━━━━━ INPUT DATA
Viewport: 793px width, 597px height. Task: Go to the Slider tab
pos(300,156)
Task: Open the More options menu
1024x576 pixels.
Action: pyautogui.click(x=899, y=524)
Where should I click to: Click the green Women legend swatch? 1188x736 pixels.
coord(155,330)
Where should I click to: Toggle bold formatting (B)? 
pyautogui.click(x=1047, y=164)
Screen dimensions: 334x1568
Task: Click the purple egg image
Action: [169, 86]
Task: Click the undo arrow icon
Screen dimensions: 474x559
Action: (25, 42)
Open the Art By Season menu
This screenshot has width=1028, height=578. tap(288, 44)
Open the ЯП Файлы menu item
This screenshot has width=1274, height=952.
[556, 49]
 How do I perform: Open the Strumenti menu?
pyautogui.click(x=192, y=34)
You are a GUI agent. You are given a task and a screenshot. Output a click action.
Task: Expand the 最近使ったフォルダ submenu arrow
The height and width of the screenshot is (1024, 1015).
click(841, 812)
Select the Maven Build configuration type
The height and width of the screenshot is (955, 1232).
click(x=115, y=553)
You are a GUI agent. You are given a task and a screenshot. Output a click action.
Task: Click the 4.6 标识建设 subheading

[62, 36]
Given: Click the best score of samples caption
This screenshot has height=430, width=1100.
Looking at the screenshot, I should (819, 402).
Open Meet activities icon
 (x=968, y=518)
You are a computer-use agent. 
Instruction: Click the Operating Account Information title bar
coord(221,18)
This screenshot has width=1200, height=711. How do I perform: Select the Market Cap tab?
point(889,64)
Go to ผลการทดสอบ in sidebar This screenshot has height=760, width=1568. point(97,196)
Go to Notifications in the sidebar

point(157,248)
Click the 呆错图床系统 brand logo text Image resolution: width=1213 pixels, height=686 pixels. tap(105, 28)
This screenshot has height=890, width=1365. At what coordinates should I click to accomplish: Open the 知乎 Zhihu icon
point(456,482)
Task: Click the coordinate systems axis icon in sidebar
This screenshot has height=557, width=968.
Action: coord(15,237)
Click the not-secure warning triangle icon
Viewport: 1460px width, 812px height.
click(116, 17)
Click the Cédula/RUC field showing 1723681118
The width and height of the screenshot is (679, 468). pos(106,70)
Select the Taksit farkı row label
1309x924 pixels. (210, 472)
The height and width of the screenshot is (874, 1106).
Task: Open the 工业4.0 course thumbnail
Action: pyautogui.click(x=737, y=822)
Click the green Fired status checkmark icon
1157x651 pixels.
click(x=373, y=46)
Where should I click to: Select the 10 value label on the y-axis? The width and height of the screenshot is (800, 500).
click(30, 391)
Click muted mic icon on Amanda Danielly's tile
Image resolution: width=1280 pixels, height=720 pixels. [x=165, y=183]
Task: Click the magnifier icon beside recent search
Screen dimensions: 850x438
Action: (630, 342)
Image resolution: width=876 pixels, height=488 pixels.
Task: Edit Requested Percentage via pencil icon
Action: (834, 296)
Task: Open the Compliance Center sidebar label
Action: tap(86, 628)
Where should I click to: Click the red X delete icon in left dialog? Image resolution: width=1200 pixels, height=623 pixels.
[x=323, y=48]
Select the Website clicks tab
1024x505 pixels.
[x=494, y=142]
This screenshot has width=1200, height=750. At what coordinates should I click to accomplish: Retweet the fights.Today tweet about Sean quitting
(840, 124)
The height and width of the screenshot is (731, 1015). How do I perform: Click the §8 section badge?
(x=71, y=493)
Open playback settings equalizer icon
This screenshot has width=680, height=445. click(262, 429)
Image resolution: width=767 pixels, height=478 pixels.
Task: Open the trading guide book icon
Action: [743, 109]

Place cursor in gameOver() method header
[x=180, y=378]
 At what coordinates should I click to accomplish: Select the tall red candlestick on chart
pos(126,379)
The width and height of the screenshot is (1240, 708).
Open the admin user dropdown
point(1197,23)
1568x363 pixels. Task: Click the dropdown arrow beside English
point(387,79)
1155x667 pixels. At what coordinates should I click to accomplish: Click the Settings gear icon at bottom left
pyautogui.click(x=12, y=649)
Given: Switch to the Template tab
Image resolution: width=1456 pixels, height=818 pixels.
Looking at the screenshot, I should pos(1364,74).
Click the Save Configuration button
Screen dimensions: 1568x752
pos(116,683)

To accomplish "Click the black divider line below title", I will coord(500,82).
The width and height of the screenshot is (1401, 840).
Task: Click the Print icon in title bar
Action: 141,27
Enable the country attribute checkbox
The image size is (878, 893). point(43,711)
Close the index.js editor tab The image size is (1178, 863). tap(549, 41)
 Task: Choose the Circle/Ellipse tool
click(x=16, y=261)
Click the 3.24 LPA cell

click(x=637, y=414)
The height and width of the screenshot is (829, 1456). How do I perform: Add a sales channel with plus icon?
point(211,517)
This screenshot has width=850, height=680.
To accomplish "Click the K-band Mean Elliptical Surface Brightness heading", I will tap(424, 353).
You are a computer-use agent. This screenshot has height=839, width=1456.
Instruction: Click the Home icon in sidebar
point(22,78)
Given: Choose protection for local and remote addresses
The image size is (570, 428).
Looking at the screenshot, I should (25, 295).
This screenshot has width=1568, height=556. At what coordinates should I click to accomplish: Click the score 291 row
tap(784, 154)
━━━━━━━━━━
• [AIM OF THE EXERCISE] Where the data above reaches the line holding "Where should I click to: Click the green", begin printing, and stop after the line holding "Click the not-secure warning triangle icon". Each line must be reproduced exactly, with nothing else added.

• [OUTPUT FOR THIS EXERCISE]
Where should I click to: Click the green Women legend swatch? 1188x736 pixels.
coord(155,330)
Where should I click to: Toggle bold formatting (B)? 
pyautogui.click(x=1047, y=164)
Screen dimensions: 334x1568
Task: Click the purple egg image
Action: [169, 86]
Task: Click the undo arrow icon
Screen dimensions: 474x559
Action: (25, 42)
Open the Art By Season menu
This screenshot has width=1028, height=578. tap(288, 44)
Open the ЯП Файлы menu item
This screenshot has width=1274, height=952.
[556, 49]
 How do I perform: Open the Strumenti menu?
pyautogui.click(x=192, y=34)
You are a GUI agent. You are given a task and a screenshot. Output a click action.
Task: Expand the 最近使ったフォルダ submenu arrow
The height and width of the screenshot is (1024, 1015).
click(841, 812)
Select the Maven Build configuration type
The height and width of the screenshot is (955, 1232).
click(x=115, y=553)
You are a GUI agent. You are given a task and a screenshot. Output a click action.
Task: Click the 4.6 标识建设 subheading

[62, 36]
Given: Click the best score of samples caption
This screenshot has height=430, width=1100.
Looking at the screenshot, I should (819, 402).
Open Meet activities icon
 (x=968, y=518)
You are a computer-use agent. 
Instruction: Click the Operating Account Information title bar
coord(221,18)
This screenshot has width=1200, height=711. How do I perform: Select the Market Cap tab?
point(889,64)
Go to ผลการทดสอบ in sidebar This screenshot has height=760, width=1568. point(97,196)
Go to Notifications in the sidebar

point(157,248)
Click the 呆错图床系统 brand logo text Image resolution: width=1213 pixels, height=686 pixels. tap(105, 28)
This screenshot has height=890, width=1365. At what coordinates should I click to accomplish: Open the 知乎 Zhihu icon
point(456,482)
Task: Click the coordinate systems axis icon in sidebar
This screenshot has height=557, width=968.
Action: coord(15,237)
Click the not-secure warning triangle icon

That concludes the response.